WINNER: TOP 25 LIBERTARIAN FILMS
In a future America, all exceptional human intelligence and achievement is stamped out in order to eliminate the destructive consequences of envy. [Dir: Bruce Pittman/ Sean Astin, Miranda De Pencier, Christopher Plummer/ 99 min/ Drama, SciFi-Fantasy/ Equality & Envy, Individualism & Independence]
Teacher: “What is the first article of the new American Constitution?” Student: “That all men are not created equal. It’s the responsibility of the government to render them so.” Based on that law, the population here is subjected to a variety of dumbing-down measures, including: electronic implants, brain surgery, and even boring television. Few would defend such a projected world, and that is what makes this film so useful. It shows in the extreme the undesirability of what is currently being done on a smaller scale.
In particular, how different is the effect of deliberately discouraging exceptional thought from the effect of imposing on the population a one-intellectual-size-fits-all public school system? How different is it from the effect of “progressive” taxation, which financially straps the successful to subsidize the less successful?

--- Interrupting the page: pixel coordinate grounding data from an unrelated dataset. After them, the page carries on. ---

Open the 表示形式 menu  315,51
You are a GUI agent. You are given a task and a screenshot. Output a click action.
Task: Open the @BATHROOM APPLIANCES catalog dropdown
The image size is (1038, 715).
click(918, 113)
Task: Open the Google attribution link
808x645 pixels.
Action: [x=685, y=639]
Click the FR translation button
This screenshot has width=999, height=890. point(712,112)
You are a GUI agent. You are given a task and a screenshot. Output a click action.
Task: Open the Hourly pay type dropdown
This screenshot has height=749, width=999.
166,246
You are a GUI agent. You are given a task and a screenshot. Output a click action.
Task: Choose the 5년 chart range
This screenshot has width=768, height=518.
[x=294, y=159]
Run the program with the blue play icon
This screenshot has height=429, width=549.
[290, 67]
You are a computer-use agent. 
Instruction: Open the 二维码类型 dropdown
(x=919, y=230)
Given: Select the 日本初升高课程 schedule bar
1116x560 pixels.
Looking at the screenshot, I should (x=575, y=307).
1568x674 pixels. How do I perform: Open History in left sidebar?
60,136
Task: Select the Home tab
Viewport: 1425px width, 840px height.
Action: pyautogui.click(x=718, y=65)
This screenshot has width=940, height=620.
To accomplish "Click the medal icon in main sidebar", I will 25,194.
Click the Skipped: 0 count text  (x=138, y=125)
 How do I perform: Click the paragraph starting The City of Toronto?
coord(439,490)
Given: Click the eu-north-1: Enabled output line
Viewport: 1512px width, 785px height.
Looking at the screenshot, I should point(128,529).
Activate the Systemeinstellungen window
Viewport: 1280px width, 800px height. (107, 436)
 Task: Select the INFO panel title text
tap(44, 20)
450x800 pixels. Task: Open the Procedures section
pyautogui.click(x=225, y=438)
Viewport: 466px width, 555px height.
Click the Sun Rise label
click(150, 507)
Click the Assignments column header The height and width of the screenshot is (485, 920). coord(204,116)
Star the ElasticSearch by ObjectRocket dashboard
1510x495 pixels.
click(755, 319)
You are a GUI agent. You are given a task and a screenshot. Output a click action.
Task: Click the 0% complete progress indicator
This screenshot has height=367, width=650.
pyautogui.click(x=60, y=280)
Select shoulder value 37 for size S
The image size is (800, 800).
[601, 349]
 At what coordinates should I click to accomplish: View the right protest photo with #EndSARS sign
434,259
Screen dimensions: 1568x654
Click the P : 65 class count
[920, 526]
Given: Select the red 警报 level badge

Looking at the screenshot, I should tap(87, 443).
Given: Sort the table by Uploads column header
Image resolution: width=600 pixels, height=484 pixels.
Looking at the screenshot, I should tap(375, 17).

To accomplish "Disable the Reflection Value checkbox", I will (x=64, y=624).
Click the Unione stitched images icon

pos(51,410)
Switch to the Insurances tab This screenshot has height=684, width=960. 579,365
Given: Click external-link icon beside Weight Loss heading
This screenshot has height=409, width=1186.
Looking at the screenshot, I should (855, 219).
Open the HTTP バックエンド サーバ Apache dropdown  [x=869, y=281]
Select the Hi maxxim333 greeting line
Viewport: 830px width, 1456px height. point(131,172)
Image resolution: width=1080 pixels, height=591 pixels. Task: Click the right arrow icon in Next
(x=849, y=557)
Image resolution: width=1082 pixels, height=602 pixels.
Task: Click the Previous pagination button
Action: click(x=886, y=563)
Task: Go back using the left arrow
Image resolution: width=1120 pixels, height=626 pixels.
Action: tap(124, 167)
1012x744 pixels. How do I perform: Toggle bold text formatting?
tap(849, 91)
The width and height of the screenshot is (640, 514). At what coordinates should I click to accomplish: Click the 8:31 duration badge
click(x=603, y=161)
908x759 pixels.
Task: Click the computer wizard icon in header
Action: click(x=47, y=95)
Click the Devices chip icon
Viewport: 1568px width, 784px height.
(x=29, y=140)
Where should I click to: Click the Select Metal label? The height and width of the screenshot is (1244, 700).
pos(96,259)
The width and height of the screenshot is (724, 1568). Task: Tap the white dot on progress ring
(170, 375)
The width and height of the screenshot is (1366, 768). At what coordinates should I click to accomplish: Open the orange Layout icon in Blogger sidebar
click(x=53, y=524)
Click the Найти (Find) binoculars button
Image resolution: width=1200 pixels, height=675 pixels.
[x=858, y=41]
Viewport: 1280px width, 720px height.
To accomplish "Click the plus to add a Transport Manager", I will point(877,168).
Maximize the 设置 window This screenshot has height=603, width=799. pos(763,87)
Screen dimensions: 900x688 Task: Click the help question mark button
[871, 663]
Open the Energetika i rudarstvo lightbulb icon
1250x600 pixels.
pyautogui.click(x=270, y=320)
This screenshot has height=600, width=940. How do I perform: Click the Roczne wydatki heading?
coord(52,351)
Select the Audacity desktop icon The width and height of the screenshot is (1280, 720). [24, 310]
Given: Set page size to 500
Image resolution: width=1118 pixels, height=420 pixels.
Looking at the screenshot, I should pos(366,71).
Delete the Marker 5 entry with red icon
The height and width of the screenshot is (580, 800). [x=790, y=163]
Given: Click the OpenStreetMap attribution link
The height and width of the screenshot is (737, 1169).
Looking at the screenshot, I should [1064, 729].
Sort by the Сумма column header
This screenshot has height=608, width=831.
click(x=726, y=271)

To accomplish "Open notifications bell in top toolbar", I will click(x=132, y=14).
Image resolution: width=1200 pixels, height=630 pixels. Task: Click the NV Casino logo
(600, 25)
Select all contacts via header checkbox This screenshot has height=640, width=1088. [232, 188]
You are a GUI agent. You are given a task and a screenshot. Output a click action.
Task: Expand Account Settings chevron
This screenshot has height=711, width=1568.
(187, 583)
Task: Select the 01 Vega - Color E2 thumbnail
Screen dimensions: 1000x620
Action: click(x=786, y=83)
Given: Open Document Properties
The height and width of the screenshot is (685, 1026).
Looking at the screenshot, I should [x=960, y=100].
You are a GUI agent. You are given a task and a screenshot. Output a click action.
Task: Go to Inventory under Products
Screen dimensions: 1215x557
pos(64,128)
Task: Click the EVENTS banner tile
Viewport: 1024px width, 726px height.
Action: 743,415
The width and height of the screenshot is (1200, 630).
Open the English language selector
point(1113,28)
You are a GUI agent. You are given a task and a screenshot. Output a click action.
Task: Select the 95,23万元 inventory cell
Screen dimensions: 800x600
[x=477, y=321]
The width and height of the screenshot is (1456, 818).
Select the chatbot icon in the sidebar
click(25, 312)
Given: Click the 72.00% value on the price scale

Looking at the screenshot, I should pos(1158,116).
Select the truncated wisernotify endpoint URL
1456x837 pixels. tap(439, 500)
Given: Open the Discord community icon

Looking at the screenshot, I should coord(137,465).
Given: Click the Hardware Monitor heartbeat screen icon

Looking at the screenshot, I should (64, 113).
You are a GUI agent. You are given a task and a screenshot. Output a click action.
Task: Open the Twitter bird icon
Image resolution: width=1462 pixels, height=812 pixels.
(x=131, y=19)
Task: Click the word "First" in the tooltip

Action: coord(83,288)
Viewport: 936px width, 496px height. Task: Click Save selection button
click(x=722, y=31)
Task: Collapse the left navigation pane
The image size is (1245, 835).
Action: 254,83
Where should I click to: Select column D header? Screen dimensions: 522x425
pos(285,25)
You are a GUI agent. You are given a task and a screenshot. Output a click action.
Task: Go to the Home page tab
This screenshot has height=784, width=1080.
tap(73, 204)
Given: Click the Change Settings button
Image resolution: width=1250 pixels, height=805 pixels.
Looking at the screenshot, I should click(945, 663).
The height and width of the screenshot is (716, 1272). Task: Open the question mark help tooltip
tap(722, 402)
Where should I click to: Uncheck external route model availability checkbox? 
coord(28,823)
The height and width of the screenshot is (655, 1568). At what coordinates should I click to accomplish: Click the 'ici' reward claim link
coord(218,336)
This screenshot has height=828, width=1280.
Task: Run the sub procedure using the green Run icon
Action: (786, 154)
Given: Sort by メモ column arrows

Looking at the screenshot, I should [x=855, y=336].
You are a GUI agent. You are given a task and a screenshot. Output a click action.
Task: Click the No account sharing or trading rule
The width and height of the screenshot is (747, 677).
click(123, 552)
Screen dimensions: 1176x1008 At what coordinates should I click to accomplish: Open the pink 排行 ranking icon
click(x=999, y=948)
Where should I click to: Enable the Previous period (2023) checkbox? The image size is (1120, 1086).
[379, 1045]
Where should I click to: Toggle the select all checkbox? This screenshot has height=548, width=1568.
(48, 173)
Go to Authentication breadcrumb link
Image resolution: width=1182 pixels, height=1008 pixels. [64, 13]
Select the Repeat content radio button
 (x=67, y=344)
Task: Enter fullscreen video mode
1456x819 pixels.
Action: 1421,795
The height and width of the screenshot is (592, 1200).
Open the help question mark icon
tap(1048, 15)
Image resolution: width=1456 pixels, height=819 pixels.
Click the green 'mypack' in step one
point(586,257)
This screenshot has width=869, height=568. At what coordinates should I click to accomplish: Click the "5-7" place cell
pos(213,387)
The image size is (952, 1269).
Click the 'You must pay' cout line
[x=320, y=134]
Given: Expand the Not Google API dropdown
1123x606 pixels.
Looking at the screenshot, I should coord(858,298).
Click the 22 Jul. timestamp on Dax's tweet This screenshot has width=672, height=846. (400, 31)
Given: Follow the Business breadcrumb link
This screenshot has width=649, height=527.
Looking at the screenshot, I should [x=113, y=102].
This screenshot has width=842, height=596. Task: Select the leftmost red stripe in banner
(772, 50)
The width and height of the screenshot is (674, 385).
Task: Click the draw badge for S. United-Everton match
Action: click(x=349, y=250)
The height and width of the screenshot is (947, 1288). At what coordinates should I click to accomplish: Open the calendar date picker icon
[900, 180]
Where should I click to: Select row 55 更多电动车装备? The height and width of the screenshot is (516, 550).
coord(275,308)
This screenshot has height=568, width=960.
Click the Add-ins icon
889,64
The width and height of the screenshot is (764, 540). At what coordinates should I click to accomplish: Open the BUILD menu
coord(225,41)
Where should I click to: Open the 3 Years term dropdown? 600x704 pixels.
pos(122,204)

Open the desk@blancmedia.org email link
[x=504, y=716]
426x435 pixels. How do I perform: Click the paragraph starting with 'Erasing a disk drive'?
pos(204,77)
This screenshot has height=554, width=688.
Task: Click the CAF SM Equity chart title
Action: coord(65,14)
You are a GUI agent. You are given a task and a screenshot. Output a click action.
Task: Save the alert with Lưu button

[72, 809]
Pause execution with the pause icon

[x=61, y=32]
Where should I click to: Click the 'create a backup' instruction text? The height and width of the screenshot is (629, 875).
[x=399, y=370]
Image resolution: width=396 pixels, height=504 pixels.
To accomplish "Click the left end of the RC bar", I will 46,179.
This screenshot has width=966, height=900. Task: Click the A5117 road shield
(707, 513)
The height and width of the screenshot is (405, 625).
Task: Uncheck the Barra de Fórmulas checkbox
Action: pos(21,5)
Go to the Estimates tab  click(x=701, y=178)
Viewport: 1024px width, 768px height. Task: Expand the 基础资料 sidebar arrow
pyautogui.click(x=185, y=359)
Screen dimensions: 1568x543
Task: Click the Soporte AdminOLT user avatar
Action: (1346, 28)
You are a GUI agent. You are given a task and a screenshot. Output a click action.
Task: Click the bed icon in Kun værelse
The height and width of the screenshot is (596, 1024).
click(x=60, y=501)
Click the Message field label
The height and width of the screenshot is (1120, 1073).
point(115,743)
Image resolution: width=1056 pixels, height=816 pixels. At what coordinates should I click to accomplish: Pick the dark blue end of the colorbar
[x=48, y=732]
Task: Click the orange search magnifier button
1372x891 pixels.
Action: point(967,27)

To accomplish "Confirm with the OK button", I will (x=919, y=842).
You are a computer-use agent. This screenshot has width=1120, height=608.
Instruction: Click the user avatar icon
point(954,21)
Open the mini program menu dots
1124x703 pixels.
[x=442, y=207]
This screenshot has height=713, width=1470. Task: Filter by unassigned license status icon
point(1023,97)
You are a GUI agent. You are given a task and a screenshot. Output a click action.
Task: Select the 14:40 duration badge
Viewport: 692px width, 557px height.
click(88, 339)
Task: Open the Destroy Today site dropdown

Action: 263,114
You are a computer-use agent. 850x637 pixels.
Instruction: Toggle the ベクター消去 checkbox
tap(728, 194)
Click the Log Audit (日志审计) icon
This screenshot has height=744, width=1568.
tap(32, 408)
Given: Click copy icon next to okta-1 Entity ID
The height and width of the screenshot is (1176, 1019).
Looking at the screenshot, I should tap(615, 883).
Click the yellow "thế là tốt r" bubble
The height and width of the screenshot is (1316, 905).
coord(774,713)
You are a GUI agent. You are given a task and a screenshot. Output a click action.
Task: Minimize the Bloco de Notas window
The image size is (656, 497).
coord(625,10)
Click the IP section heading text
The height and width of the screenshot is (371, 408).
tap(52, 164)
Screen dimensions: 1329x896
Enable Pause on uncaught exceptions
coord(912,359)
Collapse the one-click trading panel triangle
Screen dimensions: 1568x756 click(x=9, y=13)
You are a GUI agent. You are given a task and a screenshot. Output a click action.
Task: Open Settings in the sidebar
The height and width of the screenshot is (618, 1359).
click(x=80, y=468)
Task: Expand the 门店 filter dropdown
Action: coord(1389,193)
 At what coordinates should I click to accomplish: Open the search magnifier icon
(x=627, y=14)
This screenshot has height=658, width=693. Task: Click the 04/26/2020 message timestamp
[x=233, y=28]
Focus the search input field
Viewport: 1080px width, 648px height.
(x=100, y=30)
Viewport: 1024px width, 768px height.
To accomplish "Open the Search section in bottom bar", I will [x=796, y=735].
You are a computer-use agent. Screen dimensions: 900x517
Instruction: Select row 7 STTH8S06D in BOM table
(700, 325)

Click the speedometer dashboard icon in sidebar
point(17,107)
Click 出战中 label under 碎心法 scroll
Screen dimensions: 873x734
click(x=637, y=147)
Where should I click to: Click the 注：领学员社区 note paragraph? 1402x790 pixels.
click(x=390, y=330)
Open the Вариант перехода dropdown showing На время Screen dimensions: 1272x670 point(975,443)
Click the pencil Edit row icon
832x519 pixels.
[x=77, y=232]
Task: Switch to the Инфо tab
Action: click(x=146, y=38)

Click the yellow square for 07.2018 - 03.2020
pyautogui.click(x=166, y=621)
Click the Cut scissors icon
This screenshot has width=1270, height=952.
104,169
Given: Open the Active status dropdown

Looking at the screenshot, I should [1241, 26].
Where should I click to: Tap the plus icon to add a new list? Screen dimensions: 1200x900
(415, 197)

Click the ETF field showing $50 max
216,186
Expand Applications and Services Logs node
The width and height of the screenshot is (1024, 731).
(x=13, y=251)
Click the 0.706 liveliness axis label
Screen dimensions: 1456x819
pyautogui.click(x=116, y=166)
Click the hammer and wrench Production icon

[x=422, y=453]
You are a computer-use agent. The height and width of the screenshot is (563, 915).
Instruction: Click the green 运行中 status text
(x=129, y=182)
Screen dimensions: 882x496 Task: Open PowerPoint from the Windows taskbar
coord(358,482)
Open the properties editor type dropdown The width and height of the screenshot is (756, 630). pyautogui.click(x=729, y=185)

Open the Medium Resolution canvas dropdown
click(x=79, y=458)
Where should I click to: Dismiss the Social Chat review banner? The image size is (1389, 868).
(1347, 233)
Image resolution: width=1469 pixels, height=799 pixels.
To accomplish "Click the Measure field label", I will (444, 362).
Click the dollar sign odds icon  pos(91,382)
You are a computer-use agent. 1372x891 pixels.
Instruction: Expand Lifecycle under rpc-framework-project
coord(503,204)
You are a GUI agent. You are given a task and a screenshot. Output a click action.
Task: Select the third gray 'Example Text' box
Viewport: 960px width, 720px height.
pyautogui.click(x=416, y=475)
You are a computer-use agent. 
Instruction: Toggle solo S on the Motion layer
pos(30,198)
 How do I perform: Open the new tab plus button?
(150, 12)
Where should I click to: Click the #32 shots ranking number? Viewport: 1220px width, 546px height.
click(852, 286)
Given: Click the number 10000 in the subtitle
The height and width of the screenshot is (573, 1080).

Of course, the motivations of those who set up this ultra-egalitarian society are well intended—to eliminate from human relations the tendency toward aggression based on envy. But ironically, it takes even more extreme aggression to eliminate the inequality that gives rise to envy in the first place. This is seen early on, with the televised execution of tax evaders, and police raids on houses of “intellectual repute” where deep conversations and mind-stimulating games take place.
For a cinematic attack on enforced equality, you could hardly do better than this wonderful film. It fully articulates the price of enforced equality, in terms of both lost liberty and of those accomplishments that inequitably great people make possible. Based on a Kurt Vonnegut story, it has an imaginative and thought-provoking quality. This is a moving and stimulating experience, and one of the most dead-on libertarian films ever made.
External Reviews of Kurt Vonnegut’s Harrison Bergeron
“Harrison Bergeron is a real gem.”
–Sci-Fi Movie Page
“A well-scripted, well-designed adaptation of Kurt Vonnegut’s science fiction story…Your attention will be gripped as the story follows a perilous path through a web of romance and sinister politics to its dramatic conclusion.”